In CAI’s amicus brief in the above case, argued that “the settled legal principles” of the business judgment rule
permit community association trustees to fulfill their fiduciary duties and to exercise judgment in balancing the needs and obligations of the community as a whole with those of individual homeowners and residents, without undue judicial interference.
As can be noted, the CAI brief equates the HOA interests with the members’ interests and that it is acting in the best interests of the members subject to “the needs and obligations of the community.” Sort of confusing doubletalk me thinks.
Wayne Hyatt is quoted (p. 9) that the business judgment rule
defends the procedure under which the board has acted and the right of the board to be the sole arbiter of the issue involved. The result is that if the procedure is valid, the court will not second guess the substance of a board’s action. Consequently, the court upholds the decision without subjecting the wisdom of the board’s action to judicial scrutiny.
In California’s Lamden v. La Jolla,
[A] hallmark of the business judgment rule is that, when the rule’s requirements are met, a court will not substitute its judgment for that of the corporation’s board of directors. . . . [A]nyone who buys a unit in a common interest development with knowledge of its owners association’s discretionary power accepts ‘the risk that the power may be used in a way that benefits the commonality but harms the individual.’ “
I cannot overstate the profound damaging effect by the courts as they continue to ignore HOAs as de facto governments and treat them as a pure real estate corporation. The School has performed an excellent job in creating a supportive mindset. Their demonstrable ignorance can only stem from the thorough indoctrination by the CAI School of HOA Governance that flows from the HOA “bible,” The Homes Association Handbook (cover page link).

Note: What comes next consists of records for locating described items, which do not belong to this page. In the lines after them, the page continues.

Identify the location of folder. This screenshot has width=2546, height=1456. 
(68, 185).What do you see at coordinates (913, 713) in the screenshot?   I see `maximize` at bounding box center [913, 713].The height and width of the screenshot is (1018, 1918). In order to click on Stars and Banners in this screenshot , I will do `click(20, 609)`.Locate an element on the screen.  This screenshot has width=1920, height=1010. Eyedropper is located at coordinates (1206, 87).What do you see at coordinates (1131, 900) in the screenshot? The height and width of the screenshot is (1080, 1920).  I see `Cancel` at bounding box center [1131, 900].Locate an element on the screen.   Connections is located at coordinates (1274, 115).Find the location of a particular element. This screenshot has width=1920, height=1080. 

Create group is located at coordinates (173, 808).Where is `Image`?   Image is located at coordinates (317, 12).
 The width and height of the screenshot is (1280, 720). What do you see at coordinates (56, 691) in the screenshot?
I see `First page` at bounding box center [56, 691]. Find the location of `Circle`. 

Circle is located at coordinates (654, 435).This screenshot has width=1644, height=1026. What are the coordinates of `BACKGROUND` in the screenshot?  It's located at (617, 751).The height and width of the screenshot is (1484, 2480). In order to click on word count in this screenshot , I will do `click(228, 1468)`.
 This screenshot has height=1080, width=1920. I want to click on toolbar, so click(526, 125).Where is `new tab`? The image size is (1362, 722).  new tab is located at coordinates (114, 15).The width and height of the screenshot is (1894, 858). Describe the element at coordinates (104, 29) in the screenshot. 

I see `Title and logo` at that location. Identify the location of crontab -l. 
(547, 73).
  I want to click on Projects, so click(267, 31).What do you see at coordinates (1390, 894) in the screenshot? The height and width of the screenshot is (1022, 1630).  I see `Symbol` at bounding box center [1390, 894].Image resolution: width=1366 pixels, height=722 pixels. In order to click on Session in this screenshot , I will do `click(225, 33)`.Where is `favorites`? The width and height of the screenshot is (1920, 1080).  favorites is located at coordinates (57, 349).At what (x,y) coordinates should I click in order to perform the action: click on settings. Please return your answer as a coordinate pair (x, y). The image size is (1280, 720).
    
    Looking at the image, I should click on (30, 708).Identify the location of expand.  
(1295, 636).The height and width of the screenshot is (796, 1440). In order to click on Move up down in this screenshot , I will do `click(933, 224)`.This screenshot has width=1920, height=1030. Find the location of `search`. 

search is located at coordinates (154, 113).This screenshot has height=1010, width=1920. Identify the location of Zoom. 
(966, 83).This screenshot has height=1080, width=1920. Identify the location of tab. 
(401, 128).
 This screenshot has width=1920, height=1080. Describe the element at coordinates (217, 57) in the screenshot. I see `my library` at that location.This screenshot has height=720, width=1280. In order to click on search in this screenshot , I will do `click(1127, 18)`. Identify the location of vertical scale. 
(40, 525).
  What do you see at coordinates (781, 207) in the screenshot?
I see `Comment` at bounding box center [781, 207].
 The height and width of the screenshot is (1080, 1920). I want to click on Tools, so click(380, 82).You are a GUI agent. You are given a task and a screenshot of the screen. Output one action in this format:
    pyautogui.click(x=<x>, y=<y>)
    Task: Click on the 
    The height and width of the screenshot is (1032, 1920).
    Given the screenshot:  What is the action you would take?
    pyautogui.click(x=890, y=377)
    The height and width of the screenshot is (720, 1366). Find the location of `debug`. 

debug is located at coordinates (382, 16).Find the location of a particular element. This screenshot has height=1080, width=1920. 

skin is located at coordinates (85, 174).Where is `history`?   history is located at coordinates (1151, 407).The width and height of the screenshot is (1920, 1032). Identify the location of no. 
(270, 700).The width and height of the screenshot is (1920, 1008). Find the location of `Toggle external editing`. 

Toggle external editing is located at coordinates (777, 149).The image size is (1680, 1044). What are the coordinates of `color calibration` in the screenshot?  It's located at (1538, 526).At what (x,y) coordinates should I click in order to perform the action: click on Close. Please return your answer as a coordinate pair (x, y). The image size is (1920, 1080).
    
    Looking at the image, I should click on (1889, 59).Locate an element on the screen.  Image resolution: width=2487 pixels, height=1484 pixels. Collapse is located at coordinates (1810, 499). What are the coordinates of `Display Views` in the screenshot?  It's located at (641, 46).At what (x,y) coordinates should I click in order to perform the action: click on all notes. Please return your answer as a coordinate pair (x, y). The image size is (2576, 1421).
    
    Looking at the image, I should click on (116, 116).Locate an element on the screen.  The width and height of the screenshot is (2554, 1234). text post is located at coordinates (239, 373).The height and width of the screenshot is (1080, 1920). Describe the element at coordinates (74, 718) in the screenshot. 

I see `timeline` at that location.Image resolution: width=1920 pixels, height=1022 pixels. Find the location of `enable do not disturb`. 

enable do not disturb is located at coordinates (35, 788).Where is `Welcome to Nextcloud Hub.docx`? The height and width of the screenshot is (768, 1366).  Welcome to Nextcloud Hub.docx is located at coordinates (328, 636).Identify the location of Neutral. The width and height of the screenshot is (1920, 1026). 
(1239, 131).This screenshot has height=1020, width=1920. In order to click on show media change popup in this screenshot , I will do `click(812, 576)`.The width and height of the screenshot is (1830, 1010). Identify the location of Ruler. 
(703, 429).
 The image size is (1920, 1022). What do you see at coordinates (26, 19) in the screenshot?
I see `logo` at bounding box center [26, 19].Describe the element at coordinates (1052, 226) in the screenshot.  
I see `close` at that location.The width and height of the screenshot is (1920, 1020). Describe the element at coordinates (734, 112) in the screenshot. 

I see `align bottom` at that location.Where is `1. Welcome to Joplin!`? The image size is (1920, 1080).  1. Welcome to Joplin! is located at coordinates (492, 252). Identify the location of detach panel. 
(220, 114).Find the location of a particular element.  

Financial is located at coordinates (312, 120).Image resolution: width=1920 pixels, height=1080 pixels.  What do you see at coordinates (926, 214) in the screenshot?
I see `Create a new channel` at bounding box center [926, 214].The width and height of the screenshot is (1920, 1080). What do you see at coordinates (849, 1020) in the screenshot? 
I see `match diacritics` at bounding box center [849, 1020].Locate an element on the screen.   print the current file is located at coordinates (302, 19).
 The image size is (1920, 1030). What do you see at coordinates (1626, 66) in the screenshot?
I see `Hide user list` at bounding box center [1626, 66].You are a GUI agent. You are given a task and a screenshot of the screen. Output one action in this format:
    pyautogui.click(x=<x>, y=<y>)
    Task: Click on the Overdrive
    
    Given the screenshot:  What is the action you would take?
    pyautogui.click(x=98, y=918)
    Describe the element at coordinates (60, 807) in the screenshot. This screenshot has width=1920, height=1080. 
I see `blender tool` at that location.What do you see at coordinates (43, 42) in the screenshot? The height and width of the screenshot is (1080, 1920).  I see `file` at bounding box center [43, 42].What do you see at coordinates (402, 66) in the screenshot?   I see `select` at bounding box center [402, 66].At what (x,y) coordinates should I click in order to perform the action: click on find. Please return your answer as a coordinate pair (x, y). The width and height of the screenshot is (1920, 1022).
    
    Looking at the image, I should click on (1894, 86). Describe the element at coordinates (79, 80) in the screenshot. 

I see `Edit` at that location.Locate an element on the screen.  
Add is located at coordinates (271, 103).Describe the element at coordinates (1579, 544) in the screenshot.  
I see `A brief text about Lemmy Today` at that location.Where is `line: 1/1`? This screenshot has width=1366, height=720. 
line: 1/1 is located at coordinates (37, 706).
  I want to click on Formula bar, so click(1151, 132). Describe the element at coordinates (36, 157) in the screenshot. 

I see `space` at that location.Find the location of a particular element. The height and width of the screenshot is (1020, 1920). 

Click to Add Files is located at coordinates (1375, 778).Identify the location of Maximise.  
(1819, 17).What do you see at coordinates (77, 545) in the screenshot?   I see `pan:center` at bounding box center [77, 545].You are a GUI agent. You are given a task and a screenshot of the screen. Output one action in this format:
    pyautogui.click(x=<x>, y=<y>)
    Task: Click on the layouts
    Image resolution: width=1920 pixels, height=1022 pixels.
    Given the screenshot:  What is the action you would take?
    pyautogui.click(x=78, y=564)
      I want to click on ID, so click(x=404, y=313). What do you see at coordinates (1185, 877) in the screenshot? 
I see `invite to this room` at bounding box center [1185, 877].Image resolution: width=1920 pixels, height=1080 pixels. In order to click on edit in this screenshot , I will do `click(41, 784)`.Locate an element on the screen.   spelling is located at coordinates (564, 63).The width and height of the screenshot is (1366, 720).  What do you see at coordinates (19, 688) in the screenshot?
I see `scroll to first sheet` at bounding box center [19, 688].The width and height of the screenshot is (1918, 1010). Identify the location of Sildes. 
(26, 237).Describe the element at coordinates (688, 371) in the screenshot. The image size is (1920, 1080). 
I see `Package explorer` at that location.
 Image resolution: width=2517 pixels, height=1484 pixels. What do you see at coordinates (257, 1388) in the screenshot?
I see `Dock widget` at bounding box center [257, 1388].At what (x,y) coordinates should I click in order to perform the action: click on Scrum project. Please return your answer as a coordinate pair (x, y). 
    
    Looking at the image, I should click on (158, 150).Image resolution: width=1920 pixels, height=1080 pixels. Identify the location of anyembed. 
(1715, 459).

The BJR serves to protect the BOD from member lawsuits where the issues center on the BOD’s broad discretionary powers. Essentially the basis of BJR presumes that the BOD knows better about managing the HOA than the judge and, after all, the members chose the directors. In a cop-out not me attitude the judge simply goes along with the BOD’s position. YOU LOSE!
It is a very effective argument, tactic, because the homeowner and his attorney do not challenge this view that the BOD knows best. There is no rebuttal arguing that the BOD is practicing bad management, or is acting inconsistent with their obligation to act in members best interest – not in the best interest of the HOA. There is the presumption that the members’ interests are totally found in the governing documents and none other exist. It is an attitude in contrast to our Bill of Rights, Amendments 9 (enumeration clause) and 10 (rights delegated to the people). Under the HOA “constitution,” any non- specified prohibitions or rights belong to the HOA and not its members.
Once again I’m touching upon a defect in the HOA legal scheme. Under corporation law the BOD is responsible to the HOA association. True! But the CC&Rs override that law. Why? Let’s not forget that we have a PRIVATE contract agreed to by the members requiring the BOD to function in the best interest of the members. The private contract defense works for the members and not the BOD What’s fair is fair! Right?
In order to move past many of the persistent HOA problems and issues the BOD, as well as the legislators and courts, must adjust their views and mindset with respect to the HOA scheme. To restore equality before the law HOAs must be viewed as another form of local public government. The reorientation of the BOD comes first. There are ample materials, courses, seminars and public education, a substantial precedents and history on how to function as a public government and still protect and retain the private nature HOA community.
 CBTR v. Twin Rivers, 929 A.2d 1060, II, (N.J. 2007).
 Lamden v. La Jolla, 980 P.2d 940, Calif. 1999).
 The Homes Association Handbook, MARYJO CORNISH, Editor, Urban Land Institute, TB#50 (1964). Its Foreword omits any concern about the homeowners or constitutional government. See cover pages that provide evidence of lack of local government concern as part of the purpose of TB50. See Analysis of The Homes Association Handbook.